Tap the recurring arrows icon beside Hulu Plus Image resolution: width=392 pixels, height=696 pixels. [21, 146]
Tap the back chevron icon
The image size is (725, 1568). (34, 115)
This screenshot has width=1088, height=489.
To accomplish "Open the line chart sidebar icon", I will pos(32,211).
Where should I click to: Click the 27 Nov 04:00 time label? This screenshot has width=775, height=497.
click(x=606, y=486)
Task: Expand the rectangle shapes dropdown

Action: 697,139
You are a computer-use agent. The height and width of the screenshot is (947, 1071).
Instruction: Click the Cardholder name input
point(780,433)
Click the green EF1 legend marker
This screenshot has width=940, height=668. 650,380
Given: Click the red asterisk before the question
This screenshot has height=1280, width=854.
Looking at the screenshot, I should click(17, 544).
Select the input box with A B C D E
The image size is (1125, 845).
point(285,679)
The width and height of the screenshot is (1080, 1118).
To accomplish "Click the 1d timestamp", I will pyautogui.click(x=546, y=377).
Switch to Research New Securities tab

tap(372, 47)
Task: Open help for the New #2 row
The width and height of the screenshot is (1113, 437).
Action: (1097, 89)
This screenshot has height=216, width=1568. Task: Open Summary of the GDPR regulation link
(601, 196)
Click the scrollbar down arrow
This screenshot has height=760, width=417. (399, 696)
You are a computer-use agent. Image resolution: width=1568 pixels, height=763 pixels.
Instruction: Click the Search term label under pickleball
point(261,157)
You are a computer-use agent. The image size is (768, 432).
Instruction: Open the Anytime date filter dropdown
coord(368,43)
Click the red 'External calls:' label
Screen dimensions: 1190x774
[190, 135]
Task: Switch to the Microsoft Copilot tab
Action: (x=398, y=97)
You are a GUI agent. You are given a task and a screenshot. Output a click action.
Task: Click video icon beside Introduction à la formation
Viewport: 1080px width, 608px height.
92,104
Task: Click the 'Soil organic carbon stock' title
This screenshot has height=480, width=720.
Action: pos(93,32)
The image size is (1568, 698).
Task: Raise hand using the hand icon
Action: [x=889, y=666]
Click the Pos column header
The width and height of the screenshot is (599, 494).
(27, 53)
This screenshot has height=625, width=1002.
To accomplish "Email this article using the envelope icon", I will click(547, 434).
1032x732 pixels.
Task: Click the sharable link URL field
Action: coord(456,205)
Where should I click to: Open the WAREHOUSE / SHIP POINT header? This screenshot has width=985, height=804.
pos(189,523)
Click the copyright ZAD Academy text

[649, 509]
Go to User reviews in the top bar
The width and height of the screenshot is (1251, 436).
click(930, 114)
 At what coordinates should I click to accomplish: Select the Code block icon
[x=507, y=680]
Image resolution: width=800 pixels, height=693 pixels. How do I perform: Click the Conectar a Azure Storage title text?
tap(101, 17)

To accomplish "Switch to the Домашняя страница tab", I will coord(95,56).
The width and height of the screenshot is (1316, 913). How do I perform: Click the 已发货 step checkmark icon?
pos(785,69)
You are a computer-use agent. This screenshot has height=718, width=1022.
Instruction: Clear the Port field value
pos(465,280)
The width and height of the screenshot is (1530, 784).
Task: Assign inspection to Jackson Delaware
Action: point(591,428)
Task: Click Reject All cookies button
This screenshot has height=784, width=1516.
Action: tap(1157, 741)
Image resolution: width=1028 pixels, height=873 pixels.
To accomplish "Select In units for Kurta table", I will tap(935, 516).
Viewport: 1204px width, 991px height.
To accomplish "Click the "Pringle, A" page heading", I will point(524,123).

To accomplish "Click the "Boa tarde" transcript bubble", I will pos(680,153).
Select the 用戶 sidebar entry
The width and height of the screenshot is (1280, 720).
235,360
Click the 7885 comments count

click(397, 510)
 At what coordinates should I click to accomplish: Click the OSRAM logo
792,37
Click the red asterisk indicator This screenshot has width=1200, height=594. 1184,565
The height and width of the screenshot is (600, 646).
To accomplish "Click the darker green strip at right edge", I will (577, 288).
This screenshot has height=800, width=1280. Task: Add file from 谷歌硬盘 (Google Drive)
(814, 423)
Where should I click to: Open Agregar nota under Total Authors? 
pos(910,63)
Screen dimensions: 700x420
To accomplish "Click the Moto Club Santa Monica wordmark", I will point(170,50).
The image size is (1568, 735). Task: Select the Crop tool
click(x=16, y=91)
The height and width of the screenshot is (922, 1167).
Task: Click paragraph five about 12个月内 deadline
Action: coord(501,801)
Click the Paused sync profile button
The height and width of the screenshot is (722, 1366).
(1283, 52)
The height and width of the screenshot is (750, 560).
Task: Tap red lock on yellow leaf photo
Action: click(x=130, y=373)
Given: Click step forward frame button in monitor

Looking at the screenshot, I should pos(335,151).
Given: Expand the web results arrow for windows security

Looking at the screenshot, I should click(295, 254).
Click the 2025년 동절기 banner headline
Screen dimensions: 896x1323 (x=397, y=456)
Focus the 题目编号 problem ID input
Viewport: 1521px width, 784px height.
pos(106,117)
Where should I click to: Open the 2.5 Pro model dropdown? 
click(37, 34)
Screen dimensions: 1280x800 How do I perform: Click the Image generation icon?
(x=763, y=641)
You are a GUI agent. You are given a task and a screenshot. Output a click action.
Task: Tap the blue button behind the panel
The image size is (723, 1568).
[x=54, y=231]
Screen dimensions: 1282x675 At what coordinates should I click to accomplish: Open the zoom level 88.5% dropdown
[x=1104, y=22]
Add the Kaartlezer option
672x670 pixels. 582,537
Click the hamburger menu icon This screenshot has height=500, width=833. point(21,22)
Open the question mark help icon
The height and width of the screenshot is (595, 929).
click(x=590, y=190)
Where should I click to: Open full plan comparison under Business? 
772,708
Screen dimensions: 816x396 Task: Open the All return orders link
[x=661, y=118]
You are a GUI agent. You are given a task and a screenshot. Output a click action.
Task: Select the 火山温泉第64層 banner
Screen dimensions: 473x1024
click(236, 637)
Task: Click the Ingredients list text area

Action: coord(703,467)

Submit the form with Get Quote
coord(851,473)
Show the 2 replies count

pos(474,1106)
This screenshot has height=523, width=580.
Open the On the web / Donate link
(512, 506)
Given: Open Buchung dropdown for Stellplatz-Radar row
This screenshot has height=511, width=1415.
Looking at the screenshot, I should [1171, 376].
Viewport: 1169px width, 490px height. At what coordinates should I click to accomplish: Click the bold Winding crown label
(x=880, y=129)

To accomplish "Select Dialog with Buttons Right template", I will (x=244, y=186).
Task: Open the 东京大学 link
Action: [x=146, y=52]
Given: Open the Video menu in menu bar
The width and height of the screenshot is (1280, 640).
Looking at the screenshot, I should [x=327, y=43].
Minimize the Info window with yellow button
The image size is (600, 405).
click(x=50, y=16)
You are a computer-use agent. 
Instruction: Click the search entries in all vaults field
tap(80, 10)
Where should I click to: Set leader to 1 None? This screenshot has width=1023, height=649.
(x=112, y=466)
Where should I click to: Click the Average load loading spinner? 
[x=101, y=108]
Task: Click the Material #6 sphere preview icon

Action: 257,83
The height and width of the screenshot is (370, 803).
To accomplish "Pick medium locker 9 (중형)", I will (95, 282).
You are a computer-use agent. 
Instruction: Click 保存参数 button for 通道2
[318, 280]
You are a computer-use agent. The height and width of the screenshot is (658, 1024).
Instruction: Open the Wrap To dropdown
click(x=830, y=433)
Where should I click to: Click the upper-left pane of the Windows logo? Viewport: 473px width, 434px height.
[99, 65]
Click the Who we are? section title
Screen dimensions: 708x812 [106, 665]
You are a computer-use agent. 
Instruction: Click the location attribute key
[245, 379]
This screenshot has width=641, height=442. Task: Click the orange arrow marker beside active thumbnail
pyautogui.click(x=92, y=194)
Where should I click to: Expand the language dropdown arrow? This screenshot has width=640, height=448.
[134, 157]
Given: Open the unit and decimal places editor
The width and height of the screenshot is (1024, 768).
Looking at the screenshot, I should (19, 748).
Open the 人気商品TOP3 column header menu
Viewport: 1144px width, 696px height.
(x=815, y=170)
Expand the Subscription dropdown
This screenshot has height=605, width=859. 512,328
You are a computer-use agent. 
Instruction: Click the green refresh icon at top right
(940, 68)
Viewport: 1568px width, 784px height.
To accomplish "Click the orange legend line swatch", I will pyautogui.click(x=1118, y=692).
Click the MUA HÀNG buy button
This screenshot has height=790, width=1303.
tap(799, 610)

========================================================================

About this exercise: From the data above, copy each line with the string "asterisk" in it.

Answer section:
Given: Click the red asterisk before the question
Click the red asterisk indicator This screenshot has width=1200, height=594. 1184,565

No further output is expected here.